In a previous forum post I wrote about how simulation and complexity science could contribute to a number of different EA cause areas. Since then there has been increased attention on and funding for pandemic preparedness efforts within EA. I consider this to be a particularly promising application of simulation models, so I wanted to write a post which makes the case for this specifically being a large opportunity for EA. I would be excited to support people working in this area, I also welcome any criticism or feedback in the comments.

My Background

I am not an epidemiologist; my background is as a software engineer and researcher in simulation and AI. I now work as a research engineer in AI safety. Previously I spent over 6 years working on building simulations for decision making and training at Improbable Defence. While there I published research on developing simulation models of the COVID-19 pandemic.

Recap - what are agent-based models (ABMs)?

Agent-based models are computer simulations which model the behaviour of many agents at the individual level. This is in contrast to other modelling techniques which model aggregated or macro variables. Each individual agent (e.g. a person) is represented explicitly in the simulation, which allows agents to have heterogeneous attributes and behaviours. This enables you to capture interactions between agents, allowing for nonlinear feedback effects. This interactive web demo is a fun example of a simple epidemic simulation ABM, it allows you to play around and investigate how the characteristics of agents and their interactions can affect disease spread. This section of my forum post on simulation and complexity science has a more detailed explanation of ABMs.

Why are ABMs a good fit for modelling pandemics?

The heterogeneous nature of ABMs make them particularly useful for epidemiological modelling. In the real world different people have idiosyncratic behaviours and varying levels of vulnerability to a virus. ABMs can capture interactions between agents and exponential growth which are core dynamics of disease spread. Much of this relies on individual behaviour, such as the level of adherence to lockdowns, and movement patterns of the population. The concepts of disease spread are relatively straightforward to map to the state of an agent in a computer simulation: people are either infected or not, or at different stages of infection. 

These models can be initialised from datasets representing a population in the real world. They can also simulate policy interventions at a more granular level than alternative modelling techniques (such as only a fraction of the population being locked down), which helps to explore counterfactual scenarios.

What role did ABMs play in the pandemic?

ABMs, along with other types of epidemiological models, had a sizeable impact on decision making during the recent COVID-19 pandemic. The famous (or infamous) Imperial College model from Neil Ferguson et. al. was credited as one of the factors causing the UK government to change course and institute a lockdown in March 2020, by predicting 500,000 deaths in the UK if no action was taken (see this article in Nature: Special report: The simulations driving the world’s response to COVID-19). 
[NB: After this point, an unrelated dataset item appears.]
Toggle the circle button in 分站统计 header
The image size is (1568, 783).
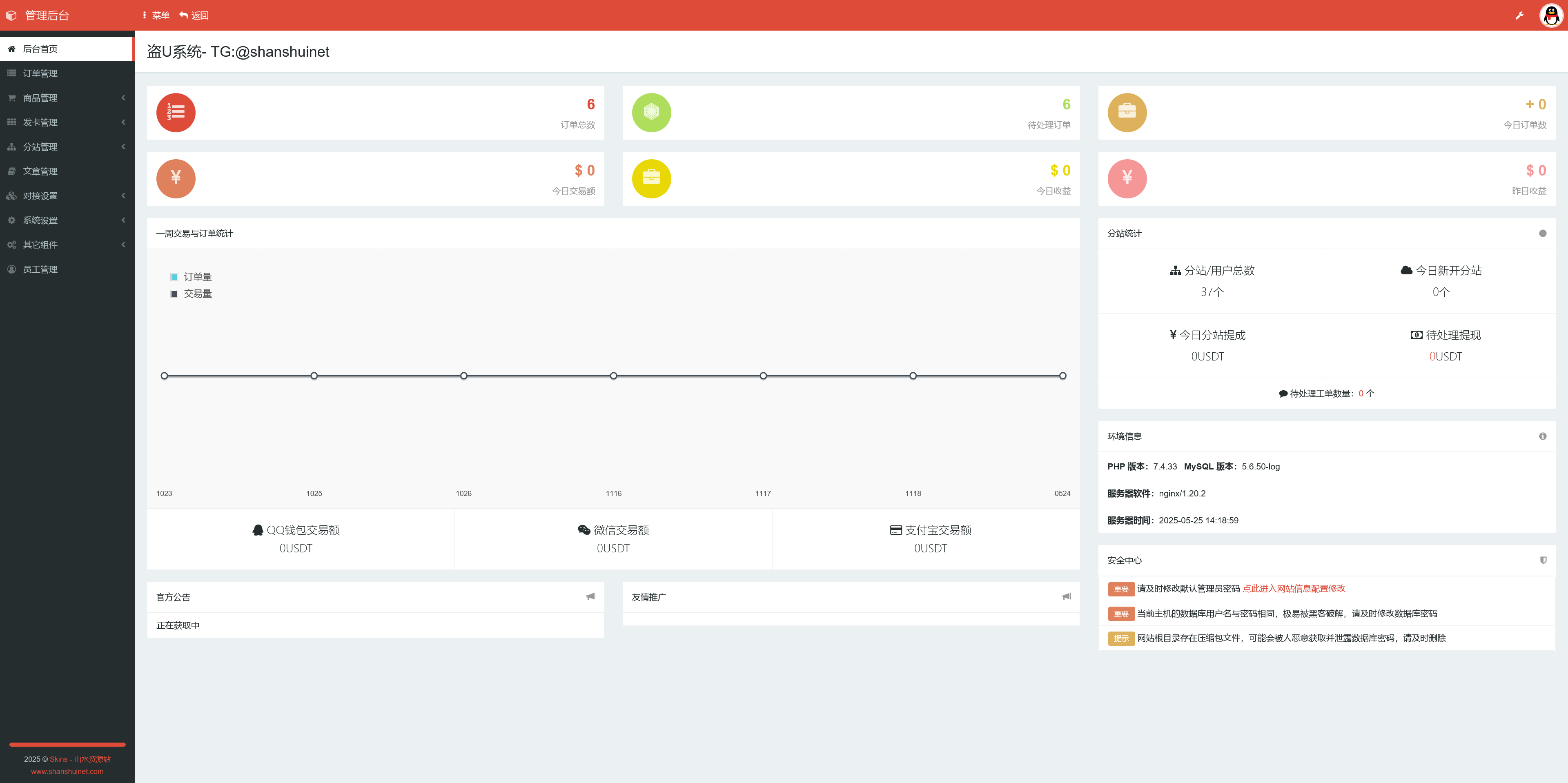(1542, 234)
Post-hoc modelling analysis of the pandemic is already providing useful insights and decision making recommendations for future pandemics. I collaborated on a research project which used an ABM incorporating real population movement data to understand the effects of the timing of the original March 2020 lockdown. We used this model to estimate the counterfactual number of deaths if the lockdown had been instituted a week earlier (see the paper here: A dynamic microsimulation model for epidemics). This was part of the Royal Society’s RAMP initiative for modelling the pandemic.

Making ABMs more useful, a retrospective

Despite influencing government policy the Ferguson model was clearly flawed, not least because it didn’t take into account how people would have adjusted their behaviour in the absence of a government mandated lockdown. It didn’t capture the complex mix of epidemiological, social, behavioural and economic factors which are crucial to an effective pandemic policy response. It even lacked any form of realistic people movement, having only a very abstract notion of spatial interaction.
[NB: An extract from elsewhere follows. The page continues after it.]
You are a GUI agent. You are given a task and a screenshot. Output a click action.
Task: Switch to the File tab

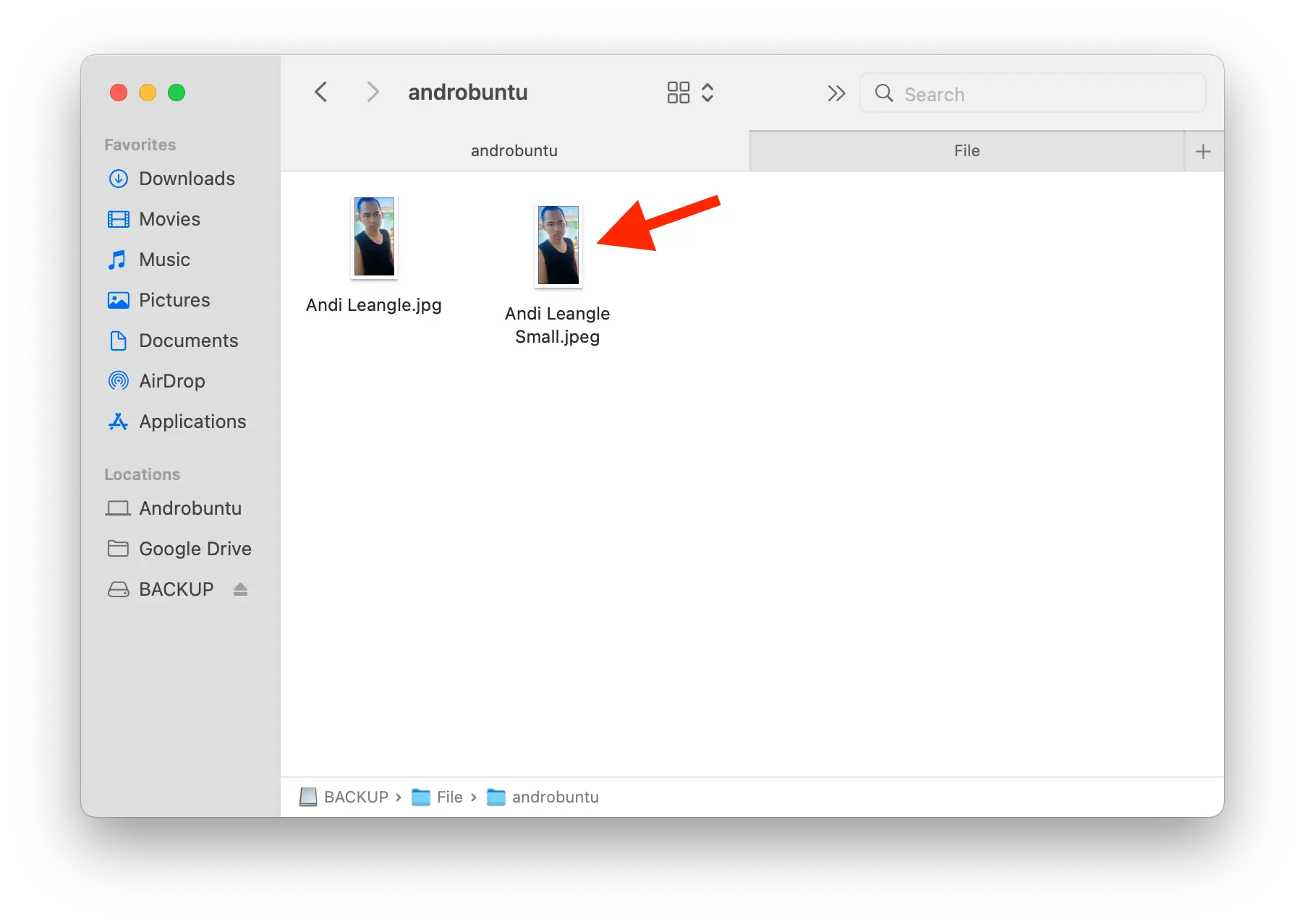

None of this is the fault of the team working on this model; they were limited by lack of previous investment in these models. Their model was hastily repurposed from a model of a different disease (Influenza). It consisted of messy and untested code, which doesn’t meet modern modern software engineering standards, limiting its flexibility, maintainability and scientific credibility.

However this points to the potential for drastically improving the usefulness of these models, if we can invest properly in developing them ahead of time for the next pandemic.

Multi-domain modelling

There is no reason in principle why ABMs cannot include factors and dynamics from many different domains such as social science and economics. The core epidemiological ABMs can be “coupled” to other models and data sets, including travel, geographic data and economic models. This can capture important feedback effects between these different systems.
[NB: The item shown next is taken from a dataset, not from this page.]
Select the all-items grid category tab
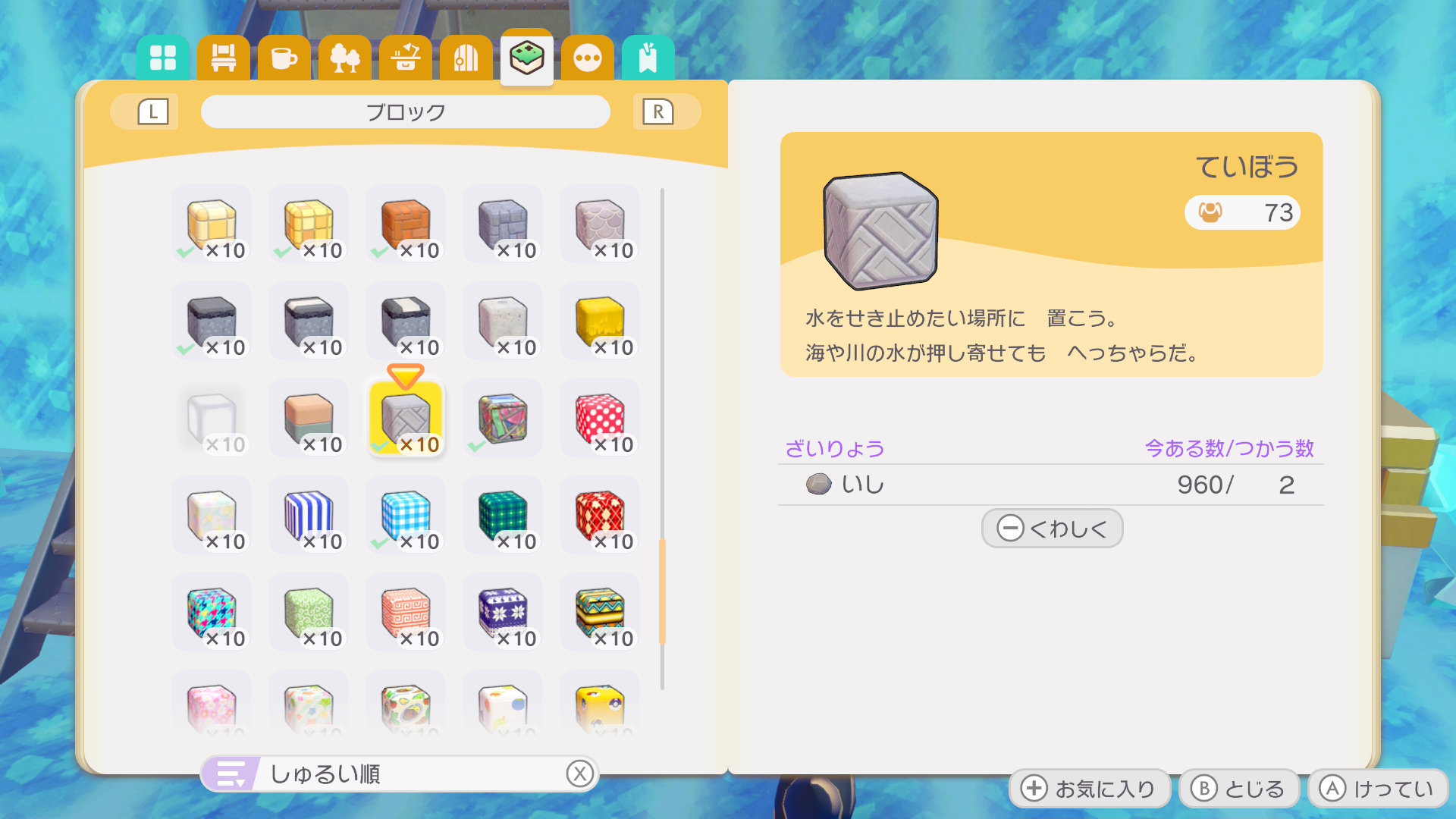click(x=162, y=58)
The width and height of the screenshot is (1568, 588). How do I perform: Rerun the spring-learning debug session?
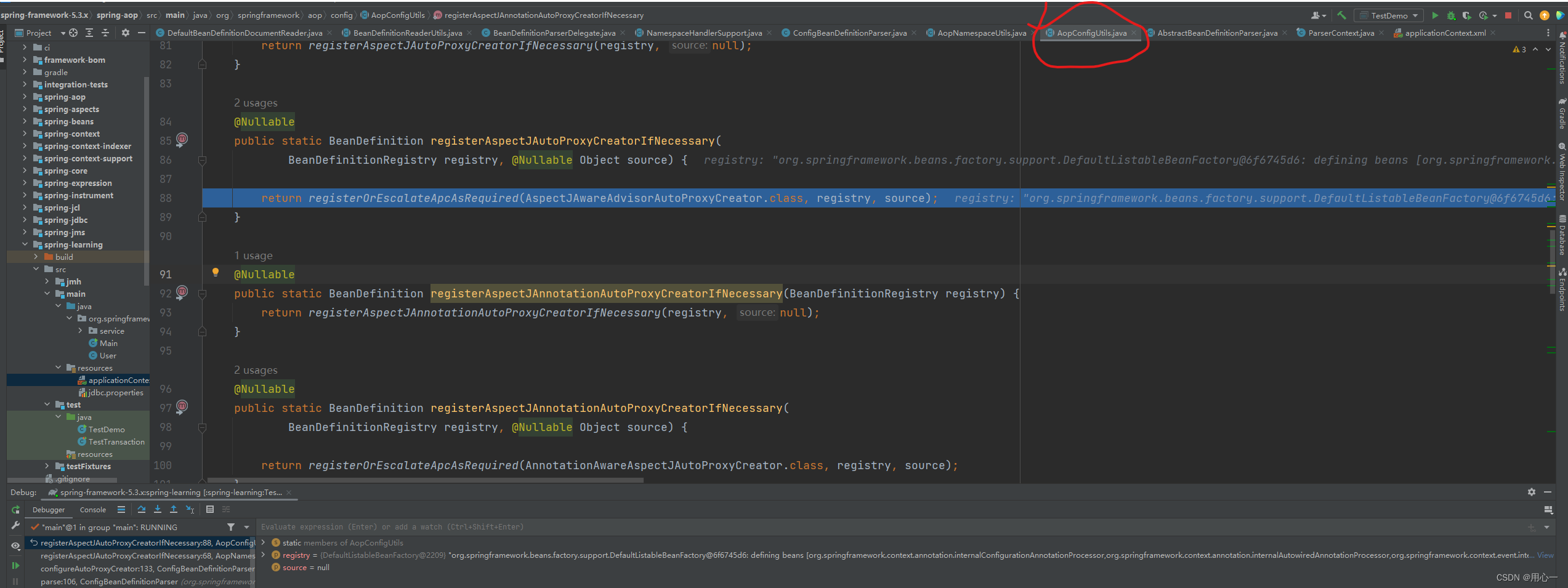point(15,510)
A key factor dominating decision making in a pandemic is behavioural: e.g. how will people react to extended lockdowns, what will the rate of compliance be? Obviously such things are uncertain in advance, but we can at least incorporate the best behavioural science research into these models to narrow the uncertainty. We can incorporate the demographics, existing opinions and political polarisation of the population, and attempt to capture the dynamics of dissemination of information and misinformation on social media, for example to forecast rates of vaccine uptake.

How might such multi-domain models have helped during the pandemic? If we had had such models we might have been able to better predict some of the second order impacts of lockdown policies, which seemed to take a lot of people by surprise. This includes the shock to supply chains, the labour market and the health care system. Doyne Farmer’s group at Oxford University has done some excellent analysis of the impact of covid on the labour market: Supply and demand shocks in the COVID-19 pandemic: an industry and occupation perspective. This forum post: how can economists best contribute to pandemic prevention and preparedness? discusses some interesting avenues for relevant economic research. In particular the section on Integrated Assessment Models covers the idea of using integrated multi-domain models.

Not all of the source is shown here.